The highs and lows of Rockies' loss in Miami

June 22nd, 2022

MIAMI -- Welcome to the roller coaster that is MLB. It’s a ride the Rockies are all too familiar with. In their series-opening 9-8 loss to the Marlins on Tuesday at loanDepot park, they experienced the ups and downs of a 162-game season over the course of 8 1/2 innings. 

Colorado entered the first of a six-game, two-city road trip riding high off a three-game sweep of San Diego at home, looking to win four games in a row for the second time this season. Instead, the Rockies are back at square one.

Let’s take a look at some highs and lows from Tuesday night’s loss. 

HIGH: Ryan Feltner’s pitching, innings 1-3

The 25-year-old righty held the Marlins to one hit through three efficient innings while recording two strikeouts. Feltner said postgame that he felt good through those first three innings. Entering Tuesday, Feltner had not allowed a run after the third inning, so heading into the fourth inning with a zero on the board seemed like a good sign for the Rockies. 
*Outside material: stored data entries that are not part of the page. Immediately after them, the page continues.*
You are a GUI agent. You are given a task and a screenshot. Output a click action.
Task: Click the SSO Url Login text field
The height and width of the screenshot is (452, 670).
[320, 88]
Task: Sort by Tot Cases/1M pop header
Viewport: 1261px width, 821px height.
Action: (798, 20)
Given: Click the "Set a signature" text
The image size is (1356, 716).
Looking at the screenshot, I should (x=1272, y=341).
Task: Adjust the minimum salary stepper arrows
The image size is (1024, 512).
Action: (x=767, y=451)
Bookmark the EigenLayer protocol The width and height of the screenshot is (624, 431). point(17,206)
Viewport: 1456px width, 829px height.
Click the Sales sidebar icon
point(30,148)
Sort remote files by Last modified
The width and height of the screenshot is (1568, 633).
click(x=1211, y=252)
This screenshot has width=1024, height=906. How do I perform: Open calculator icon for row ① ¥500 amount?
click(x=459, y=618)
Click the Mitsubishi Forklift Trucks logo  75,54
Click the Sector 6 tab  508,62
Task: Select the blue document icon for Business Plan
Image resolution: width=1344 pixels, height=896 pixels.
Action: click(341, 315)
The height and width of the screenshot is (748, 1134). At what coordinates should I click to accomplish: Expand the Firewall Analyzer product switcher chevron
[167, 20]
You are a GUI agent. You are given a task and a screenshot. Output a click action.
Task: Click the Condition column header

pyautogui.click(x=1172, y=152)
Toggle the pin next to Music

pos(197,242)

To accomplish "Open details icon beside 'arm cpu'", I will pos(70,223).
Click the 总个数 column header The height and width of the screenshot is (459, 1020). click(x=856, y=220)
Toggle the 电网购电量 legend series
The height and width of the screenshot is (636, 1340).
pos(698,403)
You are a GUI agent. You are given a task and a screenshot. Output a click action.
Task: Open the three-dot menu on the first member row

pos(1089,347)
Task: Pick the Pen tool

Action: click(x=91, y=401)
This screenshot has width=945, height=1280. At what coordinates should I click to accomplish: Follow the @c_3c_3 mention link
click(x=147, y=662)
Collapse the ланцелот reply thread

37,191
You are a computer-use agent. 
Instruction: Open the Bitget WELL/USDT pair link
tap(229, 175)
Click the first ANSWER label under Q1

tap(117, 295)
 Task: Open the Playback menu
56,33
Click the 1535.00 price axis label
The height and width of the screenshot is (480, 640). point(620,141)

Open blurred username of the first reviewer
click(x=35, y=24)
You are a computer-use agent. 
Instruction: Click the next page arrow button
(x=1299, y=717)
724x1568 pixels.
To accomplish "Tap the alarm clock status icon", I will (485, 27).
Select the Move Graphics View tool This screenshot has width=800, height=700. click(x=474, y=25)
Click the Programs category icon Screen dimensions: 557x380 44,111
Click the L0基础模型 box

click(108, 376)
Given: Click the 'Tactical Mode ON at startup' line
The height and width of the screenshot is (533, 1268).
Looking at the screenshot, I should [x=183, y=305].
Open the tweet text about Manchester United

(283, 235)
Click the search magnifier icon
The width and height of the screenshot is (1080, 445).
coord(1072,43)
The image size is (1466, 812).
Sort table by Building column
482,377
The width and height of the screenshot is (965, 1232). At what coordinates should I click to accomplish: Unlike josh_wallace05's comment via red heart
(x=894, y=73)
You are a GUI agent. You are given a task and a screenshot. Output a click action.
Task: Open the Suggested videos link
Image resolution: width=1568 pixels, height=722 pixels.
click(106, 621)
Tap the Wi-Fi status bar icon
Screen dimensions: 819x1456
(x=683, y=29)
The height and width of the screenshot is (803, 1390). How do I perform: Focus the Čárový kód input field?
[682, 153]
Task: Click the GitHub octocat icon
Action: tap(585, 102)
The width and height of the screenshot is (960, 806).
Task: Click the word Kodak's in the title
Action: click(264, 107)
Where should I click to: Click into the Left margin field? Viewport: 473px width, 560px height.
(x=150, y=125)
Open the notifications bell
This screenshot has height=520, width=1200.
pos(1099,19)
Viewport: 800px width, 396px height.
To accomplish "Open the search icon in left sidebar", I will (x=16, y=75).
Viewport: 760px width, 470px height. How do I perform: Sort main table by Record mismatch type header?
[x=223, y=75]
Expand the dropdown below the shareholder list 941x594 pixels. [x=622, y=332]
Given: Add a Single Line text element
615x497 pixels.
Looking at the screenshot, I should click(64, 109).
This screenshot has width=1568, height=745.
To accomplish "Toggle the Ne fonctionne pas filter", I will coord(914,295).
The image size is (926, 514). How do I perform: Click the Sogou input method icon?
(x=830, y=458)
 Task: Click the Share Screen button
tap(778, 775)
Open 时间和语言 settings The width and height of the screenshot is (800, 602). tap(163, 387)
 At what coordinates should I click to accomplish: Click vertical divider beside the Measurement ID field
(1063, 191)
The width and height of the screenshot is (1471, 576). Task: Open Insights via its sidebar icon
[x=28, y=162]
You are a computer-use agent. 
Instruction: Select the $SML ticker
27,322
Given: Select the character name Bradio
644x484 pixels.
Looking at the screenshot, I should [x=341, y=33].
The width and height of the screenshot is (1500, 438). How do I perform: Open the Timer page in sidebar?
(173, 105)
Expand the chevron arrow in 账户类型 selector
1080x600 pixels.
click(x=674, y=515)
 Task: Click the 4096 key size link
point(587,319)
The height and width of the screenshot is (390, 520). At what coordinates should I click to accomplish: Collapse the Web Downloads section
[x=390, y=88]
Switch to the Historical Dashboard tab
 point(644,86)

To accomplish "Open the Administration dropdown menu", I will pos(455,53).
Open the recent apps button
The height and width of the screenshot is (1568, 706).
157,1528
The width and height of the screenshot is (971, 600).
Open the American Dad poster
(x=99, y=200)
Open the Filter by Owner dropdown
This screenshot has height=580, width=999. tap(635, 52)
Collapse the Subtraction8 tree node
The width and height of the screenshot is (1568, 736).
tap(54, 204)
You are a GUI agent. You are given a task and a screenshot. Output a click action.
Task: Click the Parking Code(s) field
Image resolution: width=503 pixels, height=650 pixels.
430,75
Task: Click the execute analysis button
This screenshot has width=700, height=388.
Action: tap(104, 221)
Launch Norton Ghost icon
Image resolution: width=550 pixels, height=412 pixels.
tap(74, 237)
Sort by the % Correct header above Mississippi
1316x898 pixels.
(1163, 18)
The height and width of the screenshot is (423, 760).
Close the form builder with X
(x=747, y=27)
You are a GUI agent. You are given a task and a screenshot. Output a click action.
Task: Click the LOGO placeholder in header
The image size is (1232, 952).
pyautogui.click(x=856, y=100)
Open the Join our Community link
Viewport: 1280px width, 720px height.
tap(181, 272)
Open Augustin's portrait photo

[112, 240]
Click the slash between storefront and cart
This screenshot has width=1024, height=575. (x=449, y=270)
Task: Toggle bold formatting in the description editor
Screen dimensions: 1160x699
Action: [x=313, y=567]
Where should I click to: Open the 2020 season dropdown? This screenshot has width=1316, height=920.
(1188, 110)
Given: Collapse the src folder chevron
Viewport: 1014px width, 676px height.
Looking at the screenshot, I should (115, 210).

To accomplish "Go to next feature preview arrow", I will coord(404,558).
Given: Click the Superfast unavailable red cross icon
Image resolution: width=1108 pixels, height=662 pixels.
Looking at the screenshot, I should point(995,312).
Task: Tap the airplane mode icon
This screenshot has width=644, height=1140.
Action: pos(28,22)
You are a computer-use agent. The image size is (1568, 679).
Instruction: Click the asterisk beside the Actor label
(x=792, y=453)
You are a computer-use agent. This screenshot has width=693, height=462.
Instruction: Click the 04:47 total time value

Feltner didn’t have a great feel for his offspeed pitches, however, and the Marlins had changed their game plan after their first meeting with the righty on May 30 (seven innings with one run -- a homer -- on four hits and six strikeouts). Miami was more aggressive with two-strike counts on Tuesday, and its power hitters capitalized on a few mistakes from Feltner.

LOW: Feltner’s 4th inning

Feltner allowed five runs (four earned) on six hits; five of those hits and all five runs came in the fourth inning. It didn’t help that there was a catcher interference call that put an additional man on base ahead of Avisaíl García, who hit the first of back-to-back home runs for Miami that tied the game, 4-4.

“He got the ball up,” manager Bud Black said. “Leadoff single by [Jorge] Soler, that ball was up [in the zone]. And then from there, the García home run was up at the top of the strike zone, the home run to [Jesús Sánchez] was in the middle of the plate. Can't do that against guys with power. … With Ryan, it's about fastball command.

“We've talked about that. He's got to get on, you know, it’s good velocity but you got to locate the ball.”

HIGH: Ryan McMahon. Full stop.

It started with a walk in the second inning. Then came a leadoff home run in the fourth. Next, an RBI double in the fifth, then an RBI single in the sixth. Though he fell a triple shy of hitting for the cycle -- his night ending with a strikeout -- McMahon nonetheless went 3-for-4. It marked his second three-hit night in three games.

Mixed between McMahon’s consistent at-bats was a superb night at third base, one in which he looked more like the infielder with seven errors last season who was a 2021 NL Gold Glove finalist than the third baseman with a league-leading 11 errors entering Tuesday.

“That was a really, really good game by Mac tonight,” Black said. “[Some] really good plays -- the barehand play coming in earlier in the game, the backhand play late, that was fabulous. Couple of balls to his left. Tough plays.

“The last few weeks, I think we've seen more of Mac being the defender that we think he can be, and also [that] he thinks he can be; he has high standards for himself as a defender. So I suspect that moving forward, with more than half the season left, I think you're going to see more games like tonight defensively from Ryan.”

McMahon does appear to be figuring himself out defensively. After all, he has not committed an error since June 5.

LOW: Colorado’s three errors

The Rockies’ play vs. the Padres snapped a 13-game error streak at home, the longest streak of miscues in franchise history, and they did not commit an error all series.

The errors caught up to the squad in Miami, though.

There was that catcher interference call in the fourth inning, in which Jesús Aguilar made contact with Brian Serven’s glove while hitting a ground ball to second base. Then, a pair of errors in the fifth inning: the first a fielding error from José Iglesias on a ground ball from García. The second, part of an attempted rundown between first and second, during which C.J. Cron made a throwing error that allowed Miguel Rojas to remain at first base after singling.

“It's hard to explain, right?” Black said. “It's just a rundown that went bad. We didn't execute great, obviously.”